=== PROBLEM DESCRIPTION ===
Each entry that follows is to be retyped exactly. Pictures do not belong in the copy.

=== TASK INPUTS ===
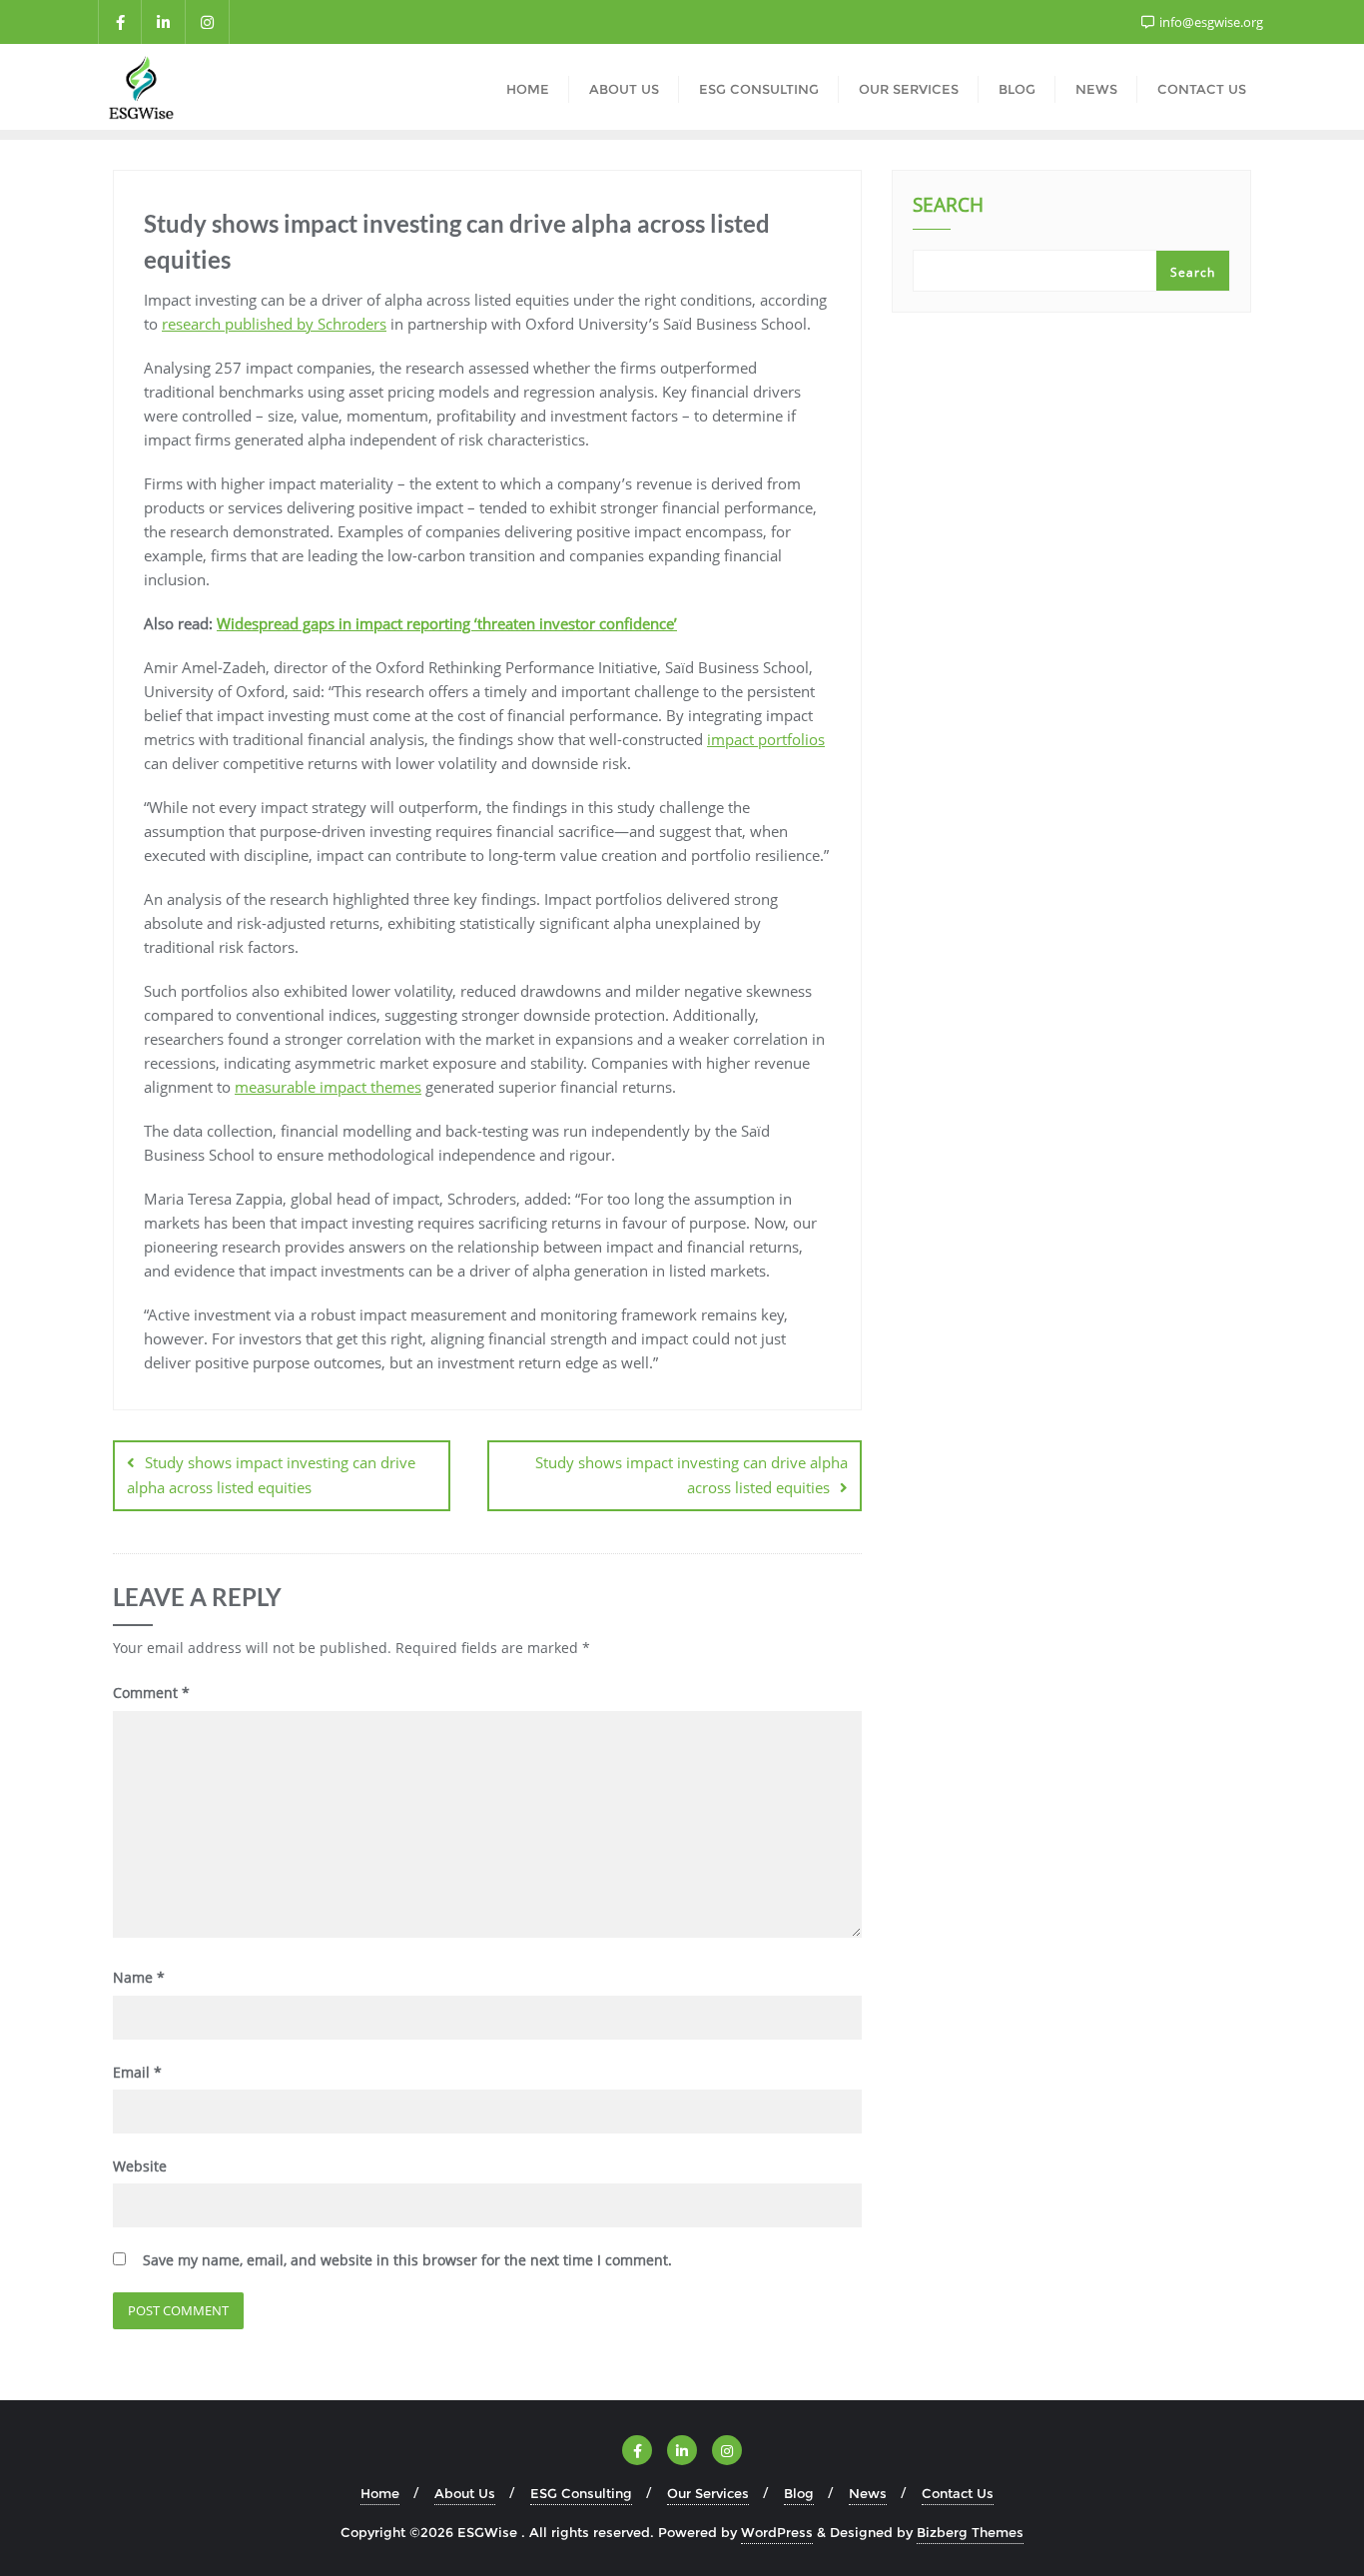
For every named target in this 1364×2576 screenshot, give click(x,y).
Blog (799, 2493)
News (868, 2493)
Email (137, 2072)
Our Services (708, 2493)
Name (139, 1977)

=== RESPONSE TO THIS TASK ===
For every named target in this 1364×2576 screenshot, give click(x,y).
Blog (799, 2493)
News (868, 2493)
Email (137, 2072)
Our Services (708, 2493)
Name (139, 1977)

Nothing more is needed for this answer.